Hash functions

A hash function is function that can be used to transform data of arbitrary size to a unique string of bytes, it’s like being able to attribute a global unique identifiers to anything. This might seem like nothing, but this simple fabrication is extremely useful to build many things in cryptography and Bitcoin! To be more clear, a hash function takes an arbitrary-length input (a file, a message, a video, and so on) and produces a fixed-length output (for example, 256 bits for SHA-256). Hashing the same input produces the same digest or hash and hashing two similar texts gives two very different results.

The main property of a hash function is that one cannot revert the algorithm, meaning that one shouldn’t be able to find the input from just the output. Hash functions are one-way, if I write the sha-256 result of something, no one on this planet can calculate the source I used to get that result.

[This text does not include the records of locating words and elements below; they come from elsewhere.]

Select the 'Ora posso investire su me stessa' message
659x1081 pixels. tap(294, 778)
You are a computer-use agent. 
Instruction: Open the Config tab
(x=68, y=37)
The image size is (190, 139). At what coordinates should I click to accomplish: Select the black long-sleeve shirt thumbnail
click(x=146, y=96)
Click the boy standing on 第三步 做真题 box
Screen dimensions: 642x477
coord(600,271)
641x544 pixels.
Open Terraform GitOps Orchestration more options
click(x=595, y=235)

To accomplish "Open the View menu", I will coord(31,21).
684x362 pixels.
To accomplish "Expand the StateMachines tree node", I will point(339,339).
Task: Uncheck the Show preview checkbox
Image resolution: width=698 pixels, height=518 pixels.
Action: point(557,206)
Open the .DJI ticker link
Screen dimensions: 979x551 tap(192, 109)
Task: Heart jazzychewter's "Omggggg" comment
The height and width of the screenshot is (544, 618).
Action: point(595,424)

SHA-2 and SHA-3 are the two most widely adopted hash functions. SHA-2 is based on the Merkle–Damgård construction, while SHA-3 is based on the sponge construction. SHA-2 provides 4 different versions, producing outputs of 224, 256, 384 & 512 (256 is the most used). Here is a good article to know more about the mathematics behind SHA-256.

Let’s do sha256 on the word “foobar” with this command:

echo -n foobar | sha256sum

The result is : “c3ab8ff13720e8ad9047dd39466b3c8974e592c2fa383d4a3960714caef0c4f2”.

Now, let’s calcule “fopbar” sha-256 value with:

echo -n fopbar | sha256sum

The result is : “04006a569077f11c3d1e5f3f5994e10a40d50fb3679ab89b053d1236024002be”.

As you can see, both results are very different!

The SHA1 hash function is now completely unsafe as researchers have achieved the first practical SHA-1 collision, generating two PDF files with the same signature.